Scientists Have Discovered New Evidence For Why The Egyptians Used Mummification – And Its Probably Not What You Think

Manchester Museum is coming up with an exhibition that proves that Egyptians did not mummify their bodies to preserve them, unlike the popular opinion.

The exhibition will be open to public in January 2023. The title is “Golden Mummies of Egypt” and it dispalys the technique which is actually a way to guide the deceased toward divinity.

Museum’s curator Campbell Price said that Victorian academics thought that the way they used to preserve fish with salt is similar to how they were mummifying fish and the reason would be preserving them. However, they were wrong in this assumption. 

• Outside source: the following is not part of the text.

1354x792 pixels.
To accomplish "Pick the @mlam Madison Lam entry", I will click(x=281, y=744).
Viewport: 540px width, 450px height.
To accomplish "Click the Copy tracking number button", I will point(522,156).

“The idea was that you preserve fish to eat at some future time,” Price also added. “So, they assumed that what was being done to the human body was the same as the treatment for fish.”

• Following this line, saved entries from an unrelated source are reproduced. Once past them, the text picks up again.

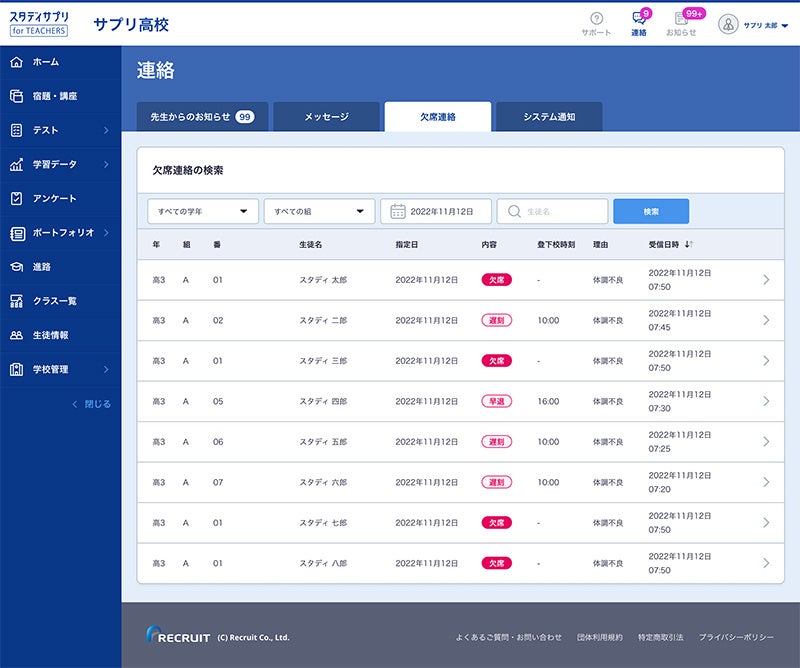This screenshot has width=800, height=668.
Task: Select テスト from the sidebar
Action: [45, 130]
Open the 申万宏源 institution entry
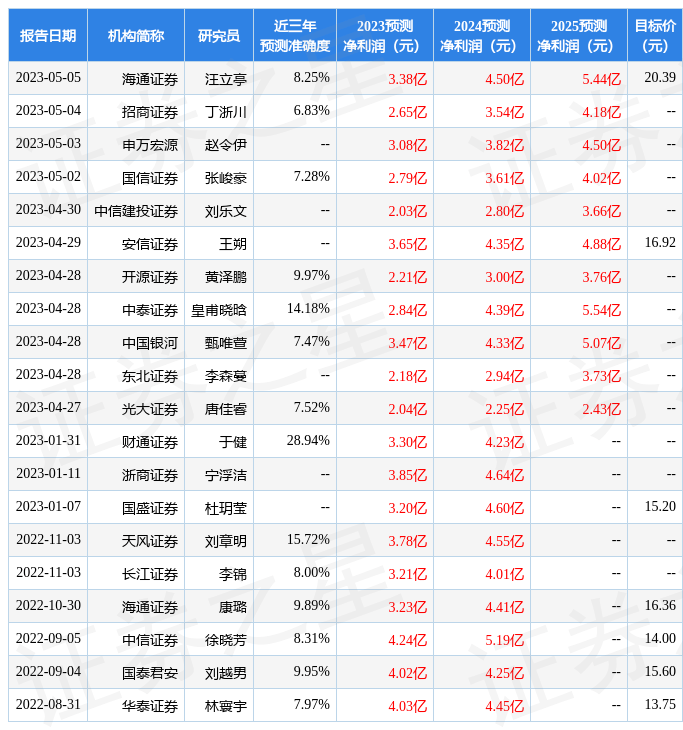 point(150,144)
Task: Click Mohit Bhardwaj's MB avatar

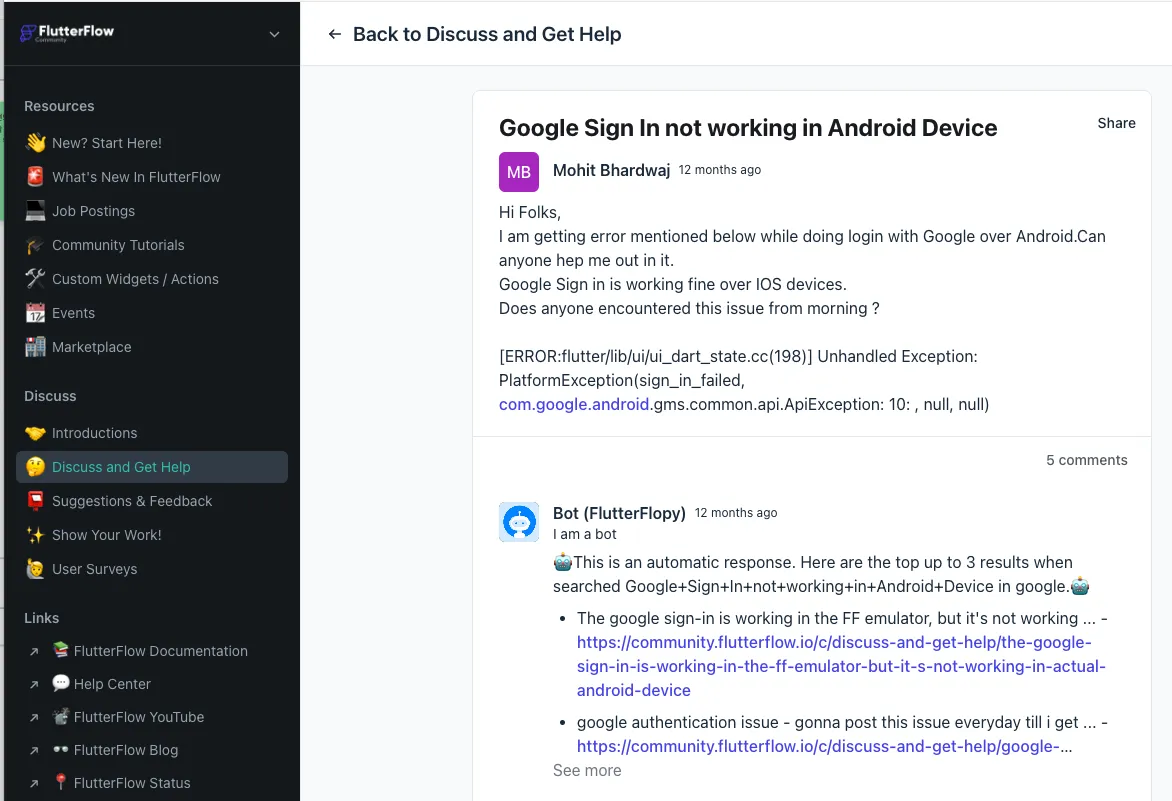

The salty material used in both cases was different. This naturally occurring mineral, also known as natron is a mixture of sodium carbonate, sodium bicarbonate, sodium chloride, and sodium sulfate. It was common near lake beds near the Nile and was a vital component in mummification.

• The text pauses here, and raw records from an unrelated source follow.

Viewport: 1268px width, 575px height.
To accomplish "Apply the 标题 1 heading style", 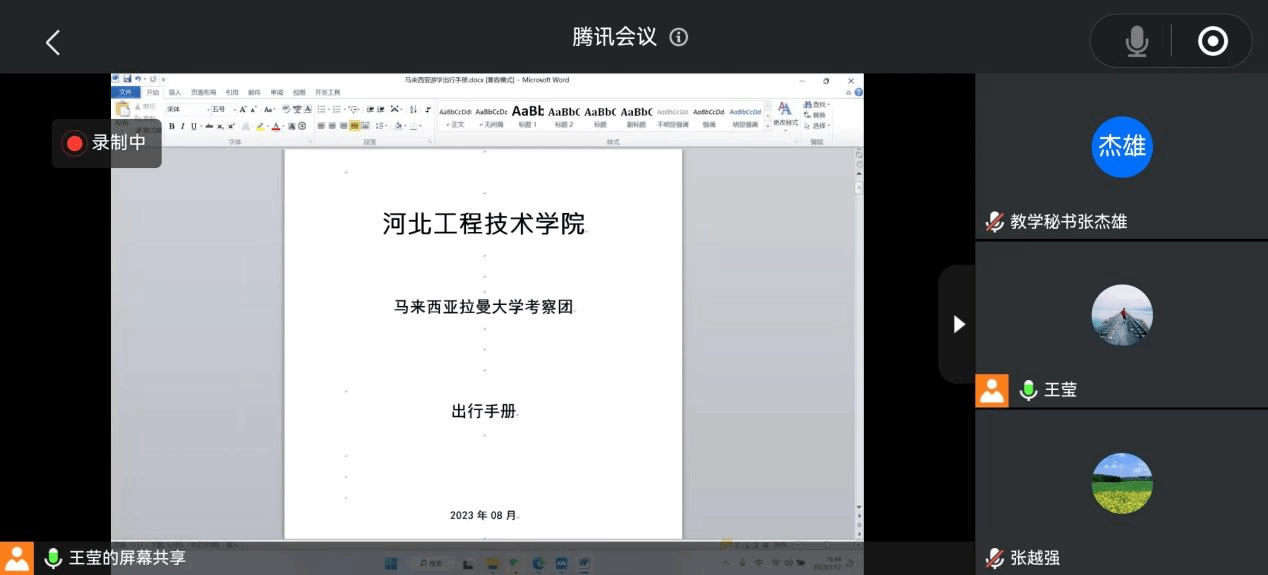I will (527, 116).
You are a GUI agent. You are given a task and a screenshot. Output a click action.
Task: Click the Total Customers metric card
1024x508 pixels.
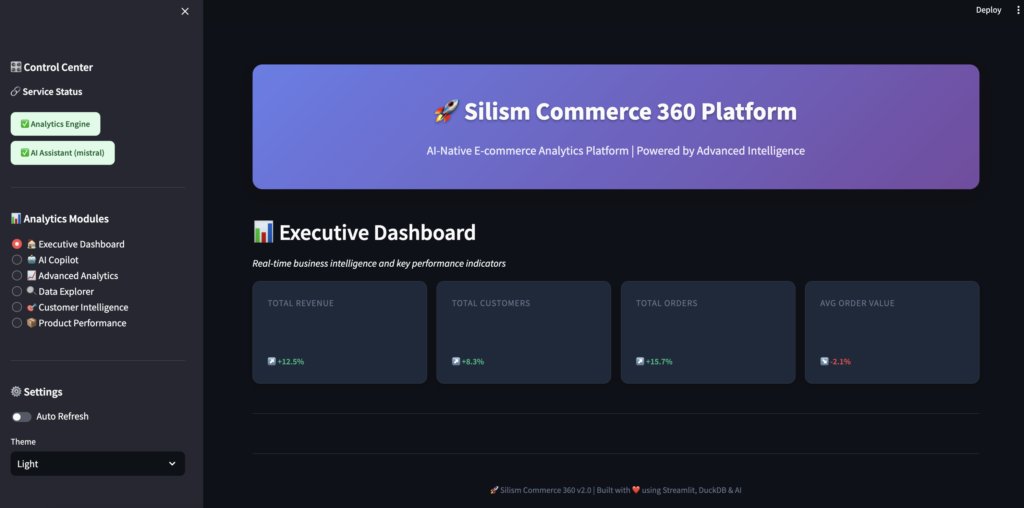(523, 332)
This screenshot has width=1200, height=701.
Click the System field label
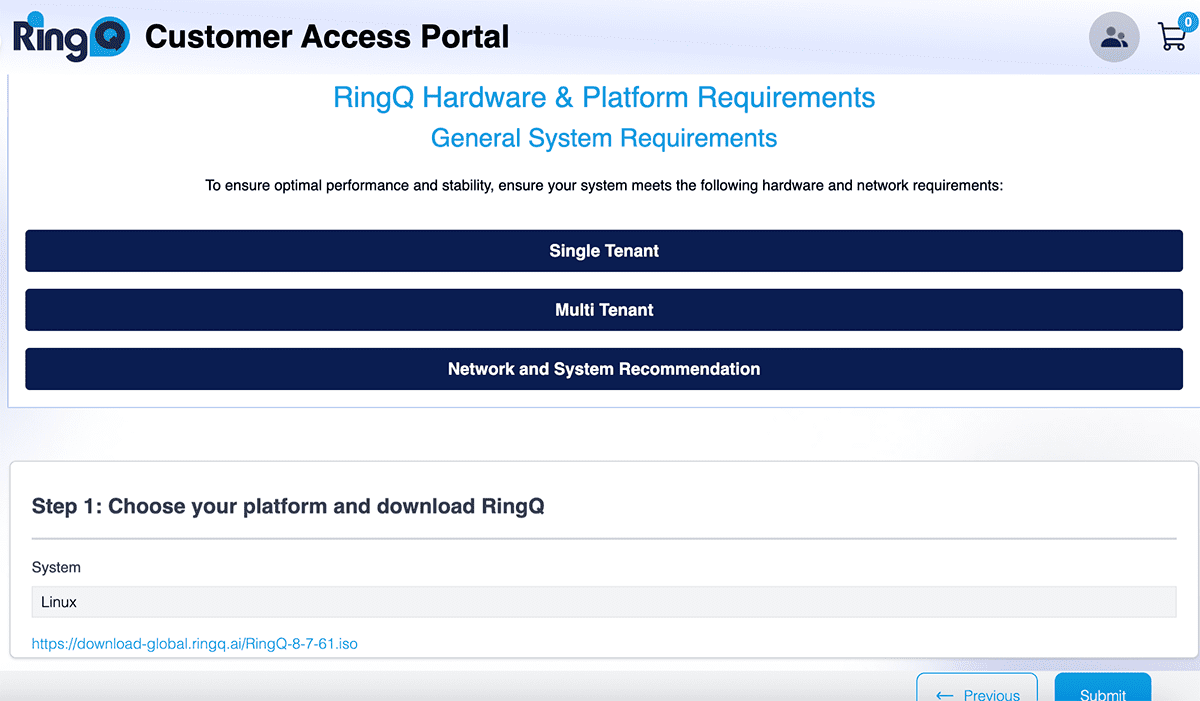(56, 567)
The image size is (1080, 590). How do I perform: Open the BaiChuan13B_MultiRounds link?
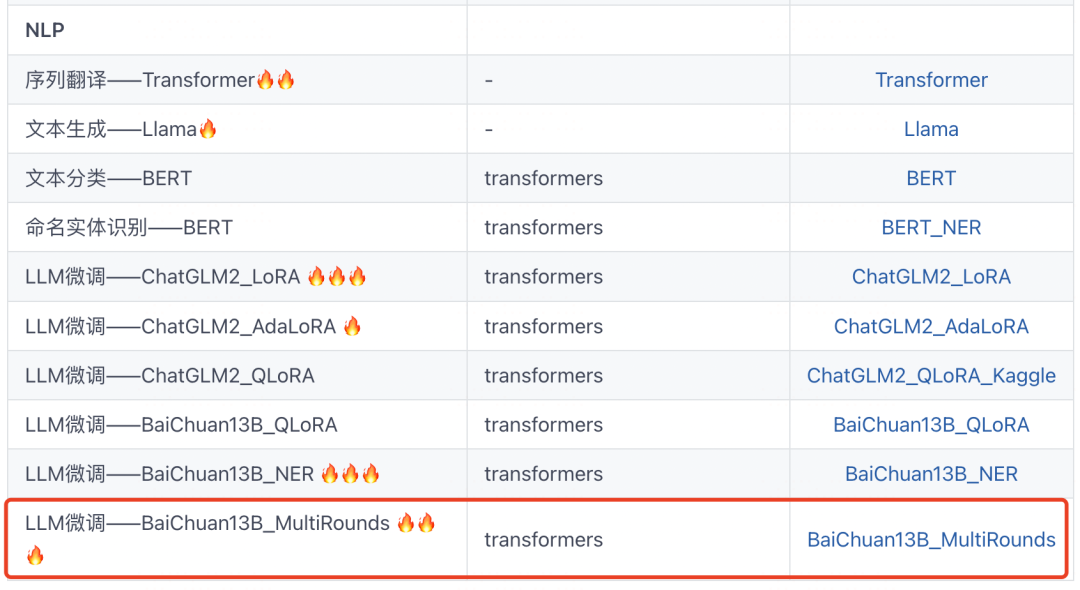tap(931, 540)
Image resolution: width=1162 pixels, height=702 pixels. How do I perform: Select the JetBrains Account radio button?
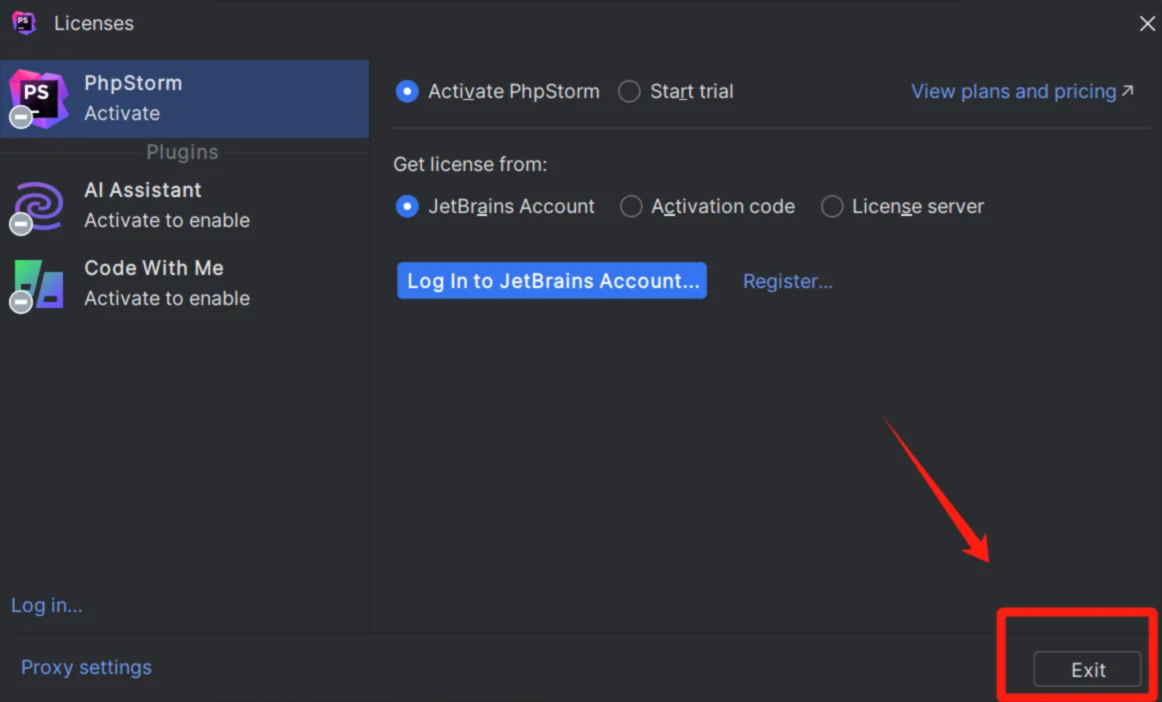[x=407, y=206]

“We also know that natron was used in temple rituals [and applied to] the statues of gods,” Price said to LiveScience. “It was used for cleansing,”

“Look at frankincense and myrrh — they’re in the Christian story of Jesus and were gifts from the three wise men,” Price said. “In ancient Egyptian history, we’ve found that they were also appropriate gifts for a god.”

“Even the word for incense in ancient Egyptian was ‘senetjer and literally means ‘to make divine.’ When you’re burning incense in a temple, that’s appropriate because that’s the house of a god and makes the space divine. But then, when you’re using incense resins on the body, you’re making the body divine and into a godly being. You’re not necessarily preserving it.” 

A gum resin known as myrrh is obtained from several tiny, thorny tree species in the genus Commiphora. This has been used as a medication, incense, and fragrance. In ancient cultures, myrrh was frequently combined with posca or wine for general merriment and as an analgesic.

Myrrh was offered as a priceless gift to all the Deities. Essential oil and gum resin were its two main uses. Myrrh gum resin was regularly burned as incense, and myrrh oil was regarded as one of Egypt’s “Seven Sacred Oils.”

An old passage states, “Death is before me today, like the aroma of myrrh.” There was a legend that myrrh came from the underworld.